Current “Clean-Tech” enterprises present few “break-through” technologies. Rather there seems to be an improvement in overall efficiency of existing technologies, many of which (e.g. windmills, solar power) are quite old.
Questions about the economics of clean-tech are then perhaps really more a question about the willingness and ability of all people the world-over to reconsider their impact on the environment. If the product is paradoxical in nature – i.e. consuming “anti-consumption”, then we have to ask legitimate questions regarding the likelihood of “Clean-Tech” as an enterprising capitalist endeavor, as opposed to a societal one, or perhaps a human one.
The real economic shift may come from a change in our collective consciousness as people, as well as our sense of being in relation to the living world around us that ultimately affects the greatest impact on the economics of Clean-Tech. I would wager that changes in our behavior are more likely to come about as a result of the grass-roots nature of the movement, and the related shift in our thinking, than any one technological break-through.
In that sense, we may be well served not to approach our environment, and the well-being of our future generations as a capitalist enterprise (anathema though it may seem to us as enterprising Americans).

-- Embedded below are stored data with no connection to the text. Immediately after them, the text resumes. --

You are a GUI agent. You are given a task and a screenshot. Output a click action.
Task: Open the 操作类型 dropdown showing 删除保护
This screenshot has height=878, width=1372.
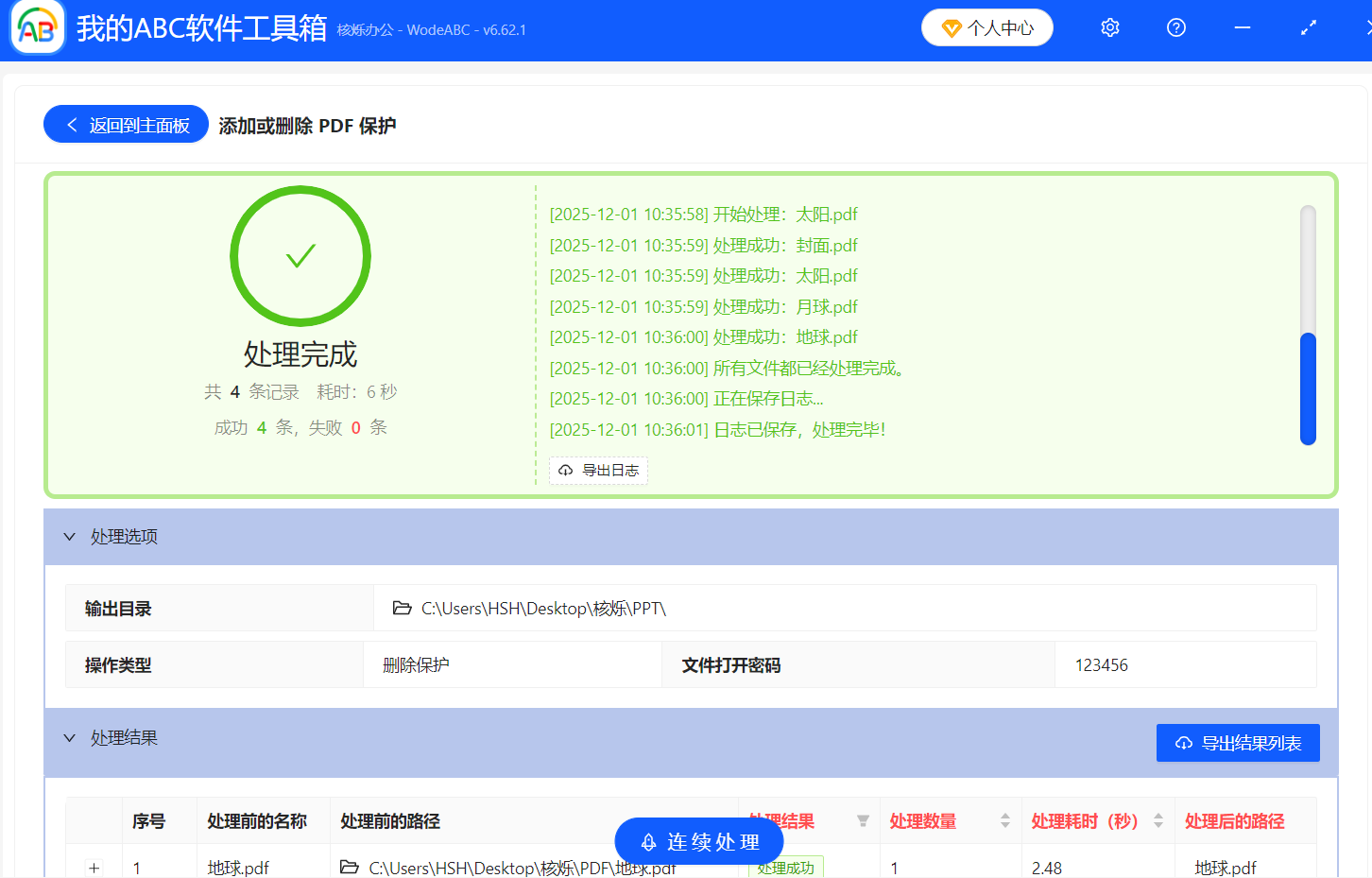click(x=511, y=664)
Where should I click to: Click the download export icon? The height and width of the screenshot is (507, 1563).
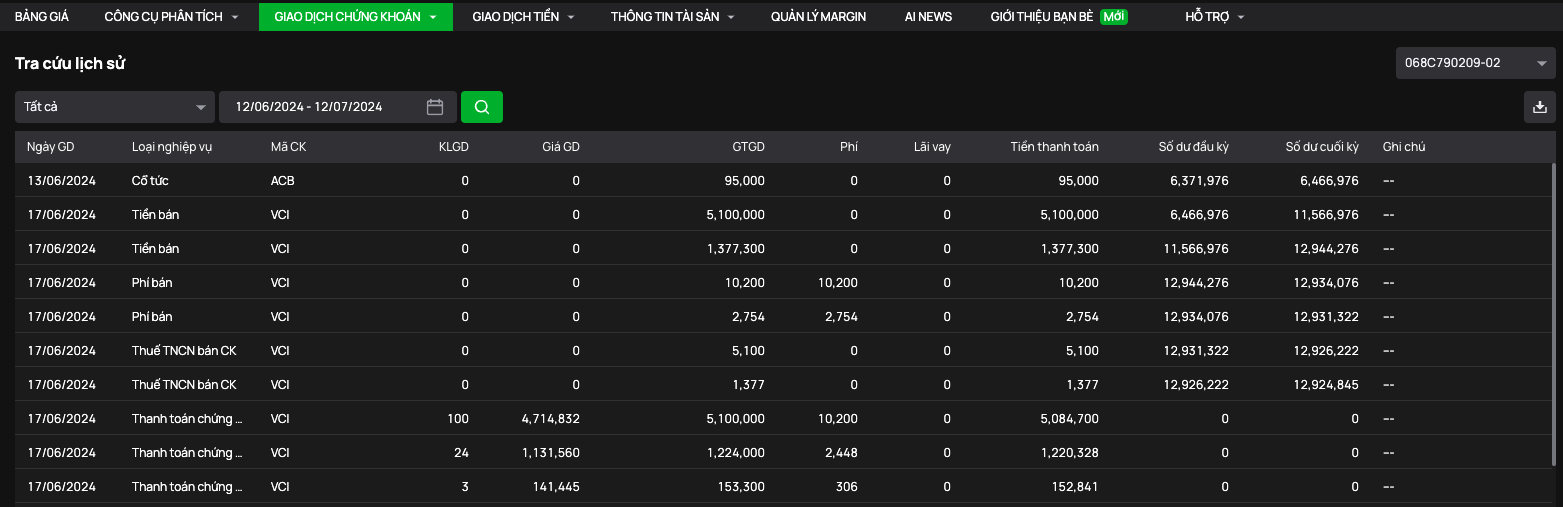pyautogui.click(x=1540, y=107)
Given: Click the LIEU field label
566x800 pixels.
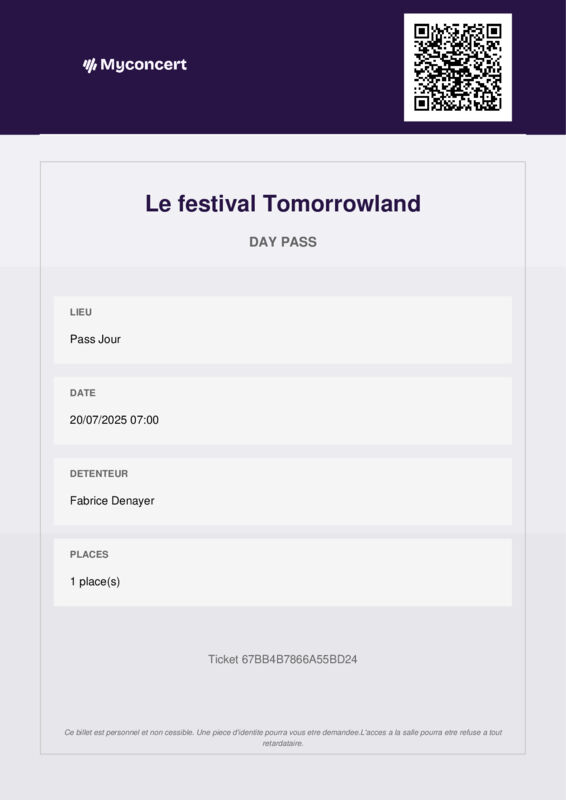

The potential to create another “asset bubble” where one need not exist is acute given our desire to find a quick, macro-economic solution to our current economic condition. The creation of another speculative bubble, (particularly emerging out of an enterprise fundamentally important to our condition as human beings) may present a disastrous outcome.
Instead, perhaps clean-tech is best viewed as an educational movement, where we might accept as a society that the only true profits to be had are the certainty that our kids, and their kids will live in a healthy and vital world.
This is the last part of the 3 part series.